• **The task**
Your job is to give again, exactly and with no additions, the lines in the records below from the one with "Toggle the Add Custom Section option" through the one with "Select the 151 320 km data point", both included. Omit the pictures.

• **Data shown**
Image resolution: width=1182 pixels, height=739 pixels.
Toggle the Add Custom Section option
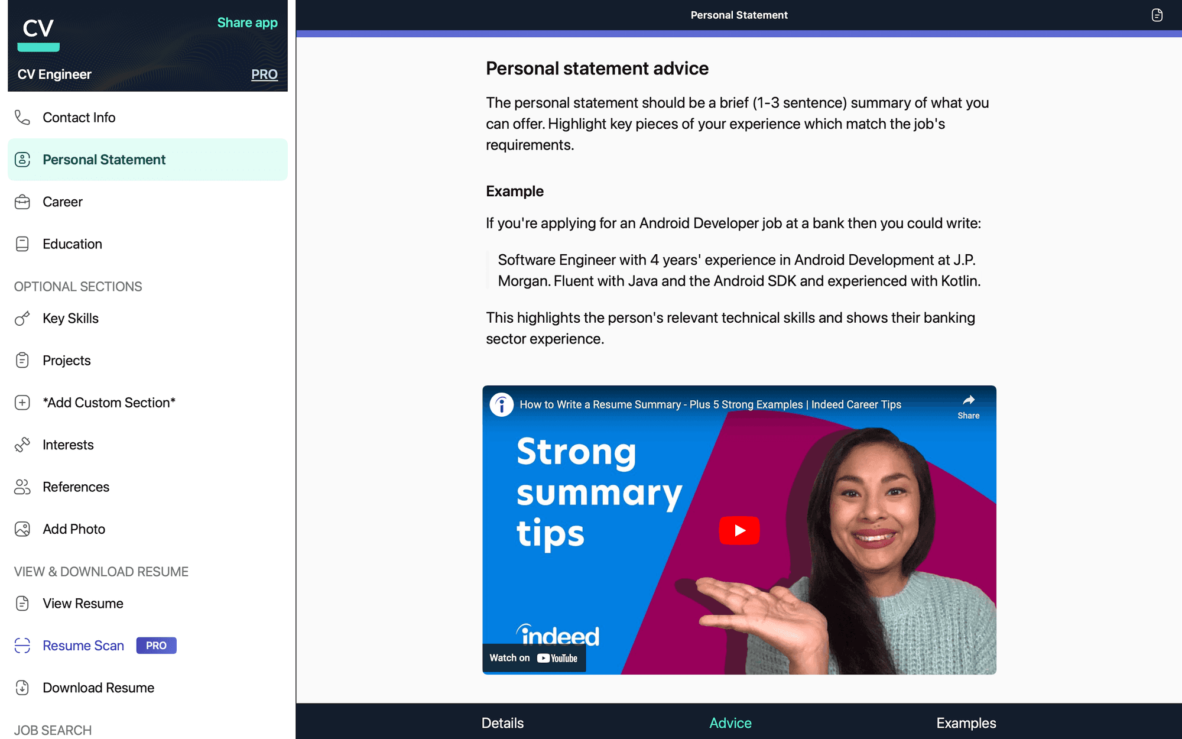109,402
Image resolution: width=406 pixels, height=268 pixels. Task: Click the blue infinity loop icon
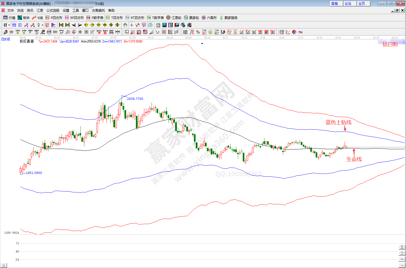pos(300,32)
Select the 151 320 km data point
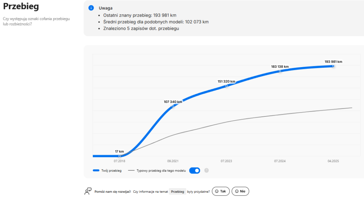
...
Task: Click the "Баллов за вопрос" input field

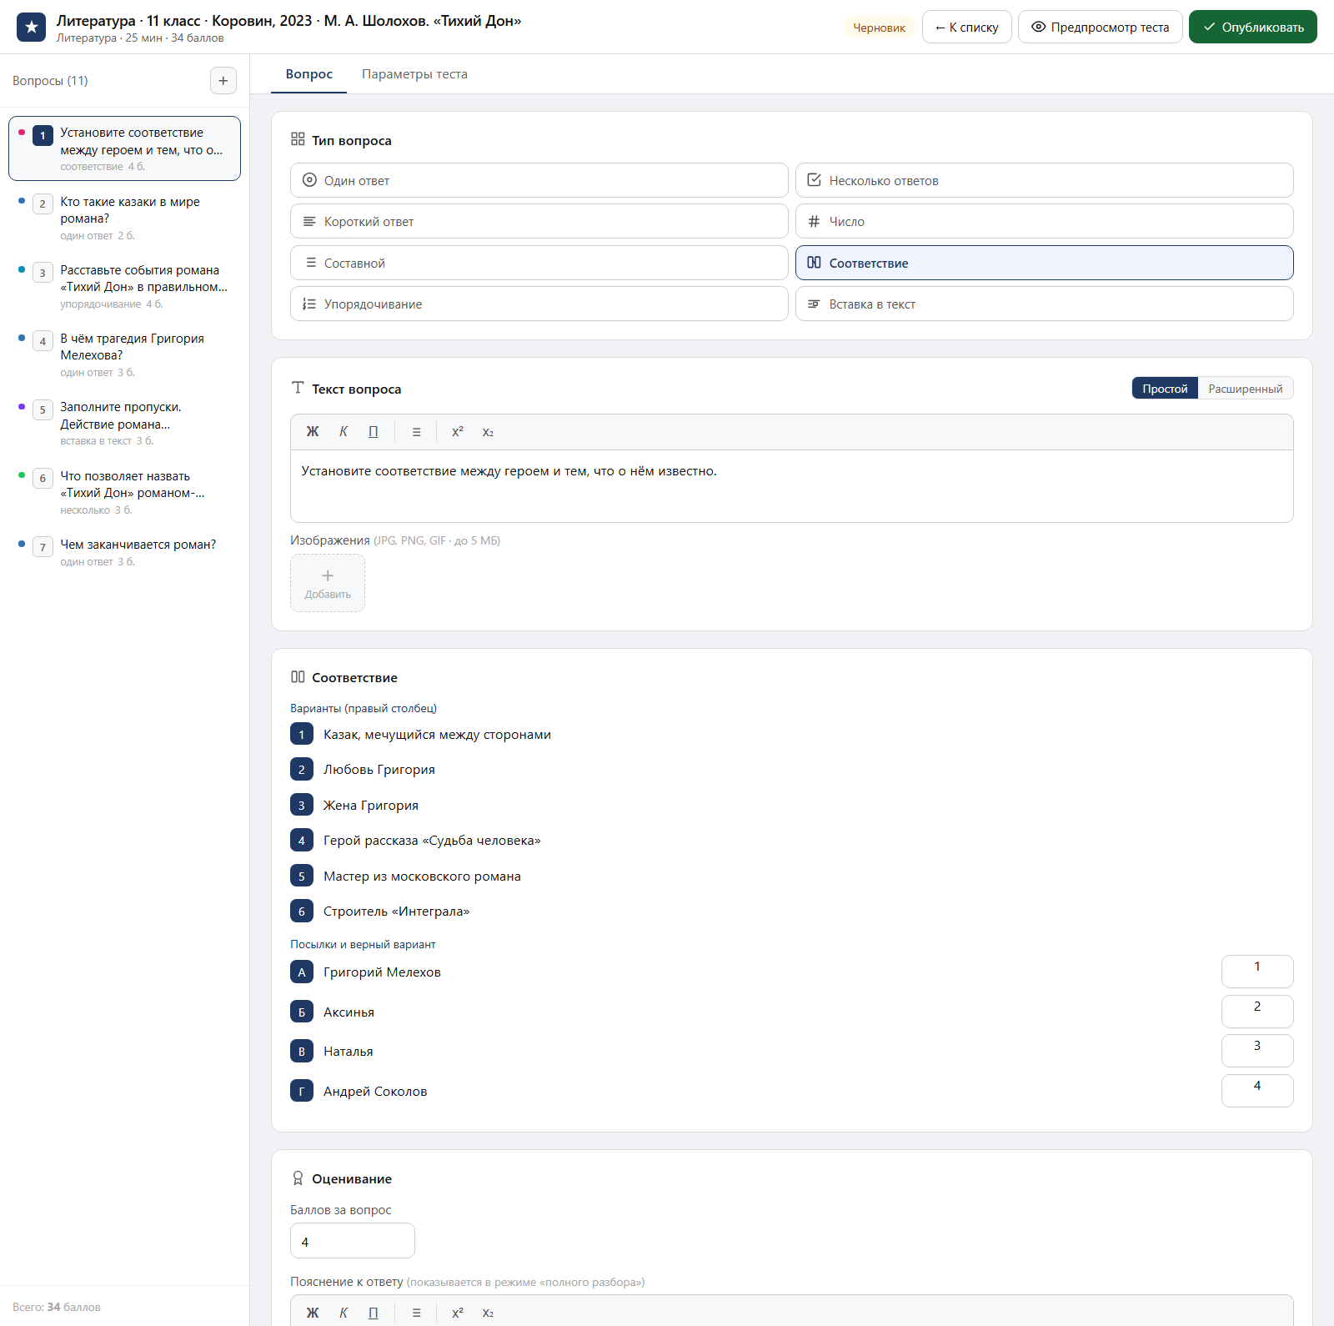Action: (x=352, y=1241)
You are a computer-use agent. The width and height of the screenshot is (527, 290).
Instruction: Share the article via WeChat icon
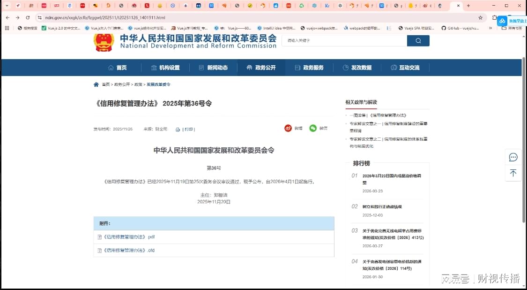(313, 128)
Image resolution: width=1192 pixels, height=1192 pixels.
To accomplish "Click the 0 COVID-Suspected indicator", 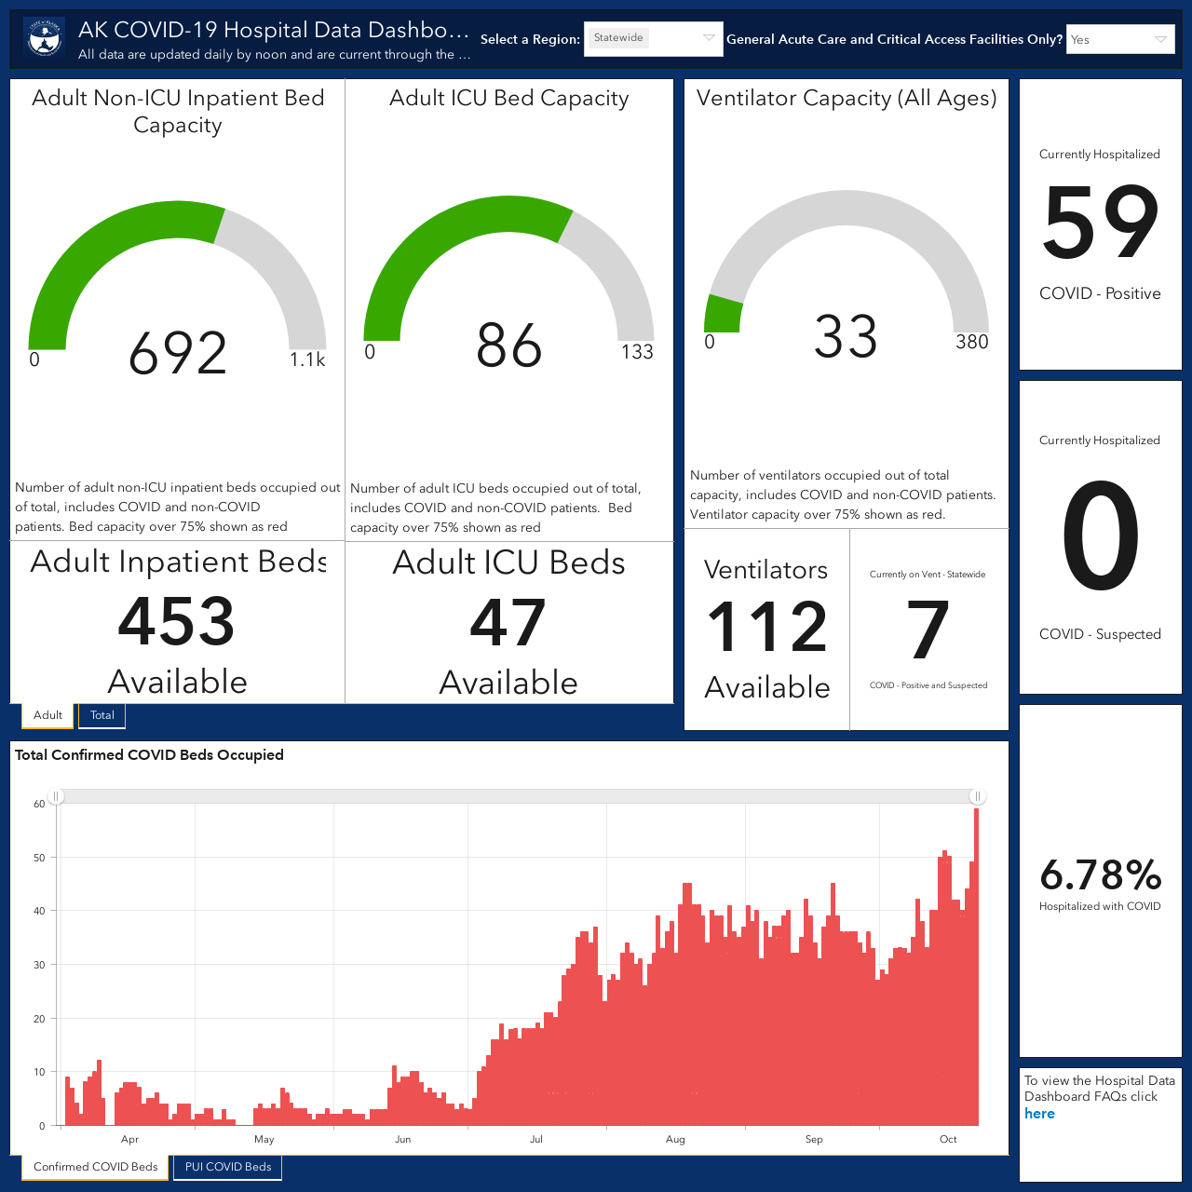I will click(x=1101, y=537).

• **Exercise solution**
Toggle the Add Custom Section option
109,402
Image resolution: width=406 pixels, height=268 pixels. Task: Click the blue infinity loop icon
pos(300,32)
Select the 151 320 km data point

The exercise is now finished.